Short task — Could you render the entries as a JSON list of strings, from the first line through the line containing "(1972, 995).", including that line? Use one string per line and omit blank lines.

Records provided —
====

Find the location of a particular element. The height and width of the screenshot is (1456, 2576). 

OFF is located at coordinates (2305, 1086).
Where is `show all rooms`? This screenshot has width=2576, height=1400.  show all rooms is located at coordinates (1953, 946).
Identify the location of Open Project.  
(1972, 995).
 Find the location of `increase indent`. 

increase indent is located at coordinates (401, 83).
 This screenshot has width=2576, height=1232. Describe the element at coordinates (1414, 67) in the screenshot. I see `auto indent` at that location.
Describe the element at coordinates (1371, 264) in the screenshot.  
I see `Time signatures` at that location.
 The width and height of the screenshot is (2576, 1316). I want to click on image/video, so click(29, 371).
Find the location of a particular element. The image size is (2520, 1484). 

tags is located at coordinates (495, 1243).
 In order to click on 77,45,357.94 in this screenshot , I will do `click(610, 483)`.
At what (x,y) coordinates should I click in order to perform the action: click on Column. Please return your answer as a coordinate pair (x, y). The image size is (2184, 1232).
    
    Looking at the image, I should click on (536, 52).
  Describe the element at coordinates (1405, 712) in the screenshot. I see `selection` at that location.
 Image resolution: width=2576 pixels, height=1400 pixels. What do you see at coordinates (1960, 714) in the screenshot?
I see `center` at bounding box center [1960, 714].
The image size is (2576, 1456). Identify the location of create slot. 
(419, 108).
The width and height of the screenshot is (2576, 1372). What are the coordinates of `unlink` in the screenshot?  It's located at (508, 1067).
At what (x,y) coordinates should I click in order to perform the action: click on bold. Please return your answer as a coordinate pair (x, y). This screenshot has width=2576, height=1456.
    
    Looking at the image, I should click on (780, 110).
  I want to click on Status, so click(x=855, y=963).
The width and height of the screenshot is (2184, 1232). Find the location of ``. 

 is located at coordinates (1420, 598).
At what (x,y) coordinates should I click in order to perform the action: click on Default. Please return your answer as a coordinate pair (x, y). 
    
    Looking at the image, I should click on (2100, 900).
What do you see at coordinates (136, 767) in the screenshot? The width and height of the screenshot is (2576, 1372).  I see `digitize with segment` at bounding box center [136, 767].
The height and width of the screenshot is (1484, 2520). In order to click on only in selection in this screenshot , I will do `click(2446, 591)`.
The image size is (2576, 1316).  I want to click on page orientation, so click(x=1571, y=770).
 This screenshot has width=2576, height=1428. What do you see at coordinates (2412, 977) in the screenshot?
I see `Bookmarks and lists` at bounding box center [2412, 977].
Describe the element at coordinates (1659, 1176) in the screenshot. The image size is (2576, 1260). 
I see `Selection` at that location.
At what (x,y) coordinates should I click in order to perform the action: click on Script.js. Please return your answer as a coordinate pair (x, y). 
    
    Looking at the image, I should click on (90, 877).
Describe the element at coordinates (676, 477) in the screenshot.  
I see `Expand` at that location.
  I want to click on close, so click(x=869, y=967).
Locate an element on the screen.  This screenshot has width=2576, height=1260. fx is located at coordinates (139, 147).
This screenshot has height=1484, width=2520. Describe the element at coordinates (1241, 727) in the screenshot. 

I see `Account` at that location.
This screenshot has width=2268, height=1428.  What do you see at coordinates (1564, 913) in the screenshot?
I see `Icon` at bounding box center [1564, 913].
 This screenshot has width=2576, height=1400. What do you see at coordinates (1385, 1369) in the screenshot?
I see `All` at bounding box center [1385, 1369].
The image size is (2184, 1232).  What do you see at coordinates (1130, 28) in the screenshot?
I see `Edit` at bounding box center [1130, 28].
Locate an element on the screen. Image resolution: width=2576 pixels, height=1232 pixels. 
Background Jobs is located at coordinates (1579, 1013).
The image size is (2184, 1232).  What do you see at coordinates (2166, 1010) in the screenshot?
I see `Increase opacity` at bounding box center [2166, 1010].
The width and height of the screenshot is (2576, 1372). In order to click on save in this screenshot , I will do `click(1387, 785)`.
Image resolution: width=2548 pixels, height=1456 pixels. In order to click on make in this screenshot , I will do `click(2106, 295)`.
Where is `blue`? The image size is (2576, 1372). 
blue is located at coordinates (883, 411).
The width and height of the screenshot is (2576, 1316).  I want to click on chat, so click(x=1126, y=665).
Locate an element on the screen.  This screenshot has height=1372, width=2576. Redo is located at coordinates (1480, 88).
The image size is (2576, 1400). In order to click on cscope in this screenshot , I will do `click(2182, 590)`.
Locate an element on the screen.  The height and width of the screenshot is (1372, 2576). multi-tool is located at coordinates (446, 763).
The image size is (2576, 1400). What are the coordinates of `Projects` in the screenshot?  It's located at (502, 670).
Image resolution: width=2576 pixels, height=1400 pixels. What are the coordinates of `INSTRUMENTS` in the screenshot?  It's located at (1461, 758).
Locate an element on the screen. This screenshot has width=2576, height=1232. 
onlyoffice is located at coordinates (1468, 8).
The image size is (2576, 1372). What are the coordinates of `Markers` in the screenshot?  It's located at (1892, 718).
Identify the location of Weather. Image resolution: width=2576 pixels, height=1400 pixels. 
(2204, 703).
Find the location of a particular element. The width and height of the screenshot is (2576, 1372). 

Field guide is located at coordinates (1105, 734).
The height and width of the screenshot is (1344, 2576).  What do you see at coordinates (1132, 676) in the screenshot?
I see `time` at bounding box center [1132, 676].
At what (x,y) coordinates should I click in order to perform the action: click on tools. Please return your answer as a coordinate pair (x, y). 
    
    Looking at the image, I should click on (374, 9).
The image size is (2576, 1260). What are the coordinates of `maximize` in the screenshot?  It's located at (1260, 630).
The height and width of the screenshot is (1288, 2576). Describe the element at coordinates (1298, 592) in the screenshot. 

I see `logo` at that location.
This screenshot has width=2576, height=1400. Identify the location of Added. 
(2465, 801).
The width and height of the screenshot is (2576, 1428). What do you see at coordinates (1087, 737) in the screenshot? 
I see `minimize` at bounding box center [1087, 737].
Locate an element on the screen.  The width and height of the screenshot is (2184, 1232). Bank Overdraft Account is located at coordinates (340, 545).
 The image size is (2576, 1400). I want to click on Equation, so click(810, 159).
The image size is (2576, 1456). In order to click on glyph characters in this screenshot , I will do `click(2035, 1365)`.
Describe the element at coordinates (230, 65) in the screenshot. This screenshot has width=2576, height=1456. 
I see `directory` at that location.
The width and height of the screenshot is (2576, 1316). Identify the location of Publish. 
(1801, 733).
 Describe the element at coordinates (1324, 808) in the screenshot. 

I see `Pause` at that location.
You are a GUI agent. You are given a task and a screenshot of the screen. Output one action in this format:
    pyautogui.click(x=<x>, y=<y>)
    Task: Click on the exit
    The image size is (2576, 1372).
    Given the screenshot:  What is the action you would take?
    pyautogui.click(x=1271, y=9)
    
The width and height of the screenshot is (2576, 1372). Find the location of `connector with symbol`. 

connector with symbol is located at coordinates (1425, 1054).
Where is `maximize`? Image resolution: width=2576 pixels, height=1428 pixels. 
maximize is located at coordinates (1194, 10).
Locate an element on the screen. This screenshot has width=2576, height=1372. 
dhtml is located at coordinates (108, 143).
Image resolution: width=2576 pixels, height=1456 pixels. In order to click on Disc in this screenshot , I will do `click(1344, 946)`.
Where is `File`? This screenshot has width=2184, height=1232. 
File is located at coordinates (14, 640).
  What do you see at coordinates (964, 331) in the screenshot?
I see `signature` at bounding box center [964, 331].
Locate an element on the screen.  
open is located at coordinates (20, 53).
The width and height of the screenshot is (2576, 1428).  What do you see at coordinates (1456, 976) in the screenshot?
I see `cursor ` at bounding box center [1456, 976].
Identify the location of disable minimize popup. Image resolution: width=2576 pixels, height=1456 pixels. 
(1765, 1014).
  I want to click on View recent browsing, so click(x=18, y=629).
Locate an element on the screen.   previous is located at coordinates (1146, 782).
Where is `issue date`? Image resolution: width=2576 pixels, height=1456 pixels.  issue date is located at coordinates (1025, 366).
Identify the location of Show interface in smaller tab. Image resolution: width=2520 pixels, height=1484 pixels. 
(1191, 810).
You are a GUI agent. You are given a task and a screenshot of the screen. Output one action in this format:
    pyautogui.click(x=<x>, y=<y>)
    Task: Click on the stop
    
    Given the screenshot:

====

Final answer —
[
  "Find the location of a particular element. The height and width of the screenshot is (1456, 2576). ",
  "OFF is located at coordinates (2305, 1086).",
  "Where is `show all rooms`? This screenshot has width=2576, height=1400.  show all rooms is located at coordinates (1953, 946).",
  "Identify the location of Open Project.  ",
  "(1972, 995)."
]